In the past modules, we have focused on general image processing and programming in Python. Module 3 marks our transition towards direct Machine Learning (ML). This module explores the basics behind how many ML models work when specifically applied to image processing applications. We will explore how ML models work, what model predictions are, and how a computer is often efficient in detecting complex and/or repetitive patterns. The skills we explore will enable you to start creating and experimenting your own Machine Learning model.
Machine learning models that are trained off of images usually break the image down into smaller sections which it can then assign a value to each one individually and make a prediction for what the image is. In this activity you will become part of this process by being given a section of image to then determine what the image is and assign values that are used in machine learning such as weights.
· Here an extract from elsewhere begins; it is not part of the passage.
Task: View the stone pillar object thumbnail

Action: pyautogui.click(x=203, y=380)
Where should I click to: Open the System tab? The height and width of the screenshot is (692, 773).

There are a few fundamental building blocks that can apply to almost every type of machine learning model, these include algorithms, batches, epochs, activation functions and other key concepts used in all fields of machine learning. In this activity you will be learning about these fundamental concepts and how they apply to machine learning.
When a machine learning model uses images, it must process them by applying different kernels and filters to the image to make it easier to extract information from it. In this activity you will learn how machine learning models use kernel algorithms and filters to extract information from the images, how to create a kernel filter, and the different libraries and types of kernels you could use.
Machine learning models can accomplish many different tasks and are specially created to accomplish tasks, so not every model looks or works the exact same way. This activity will walk you through two different types of machine learning model that are quite common in image processing, one is a transfer learning model while the other is a logistic regression model.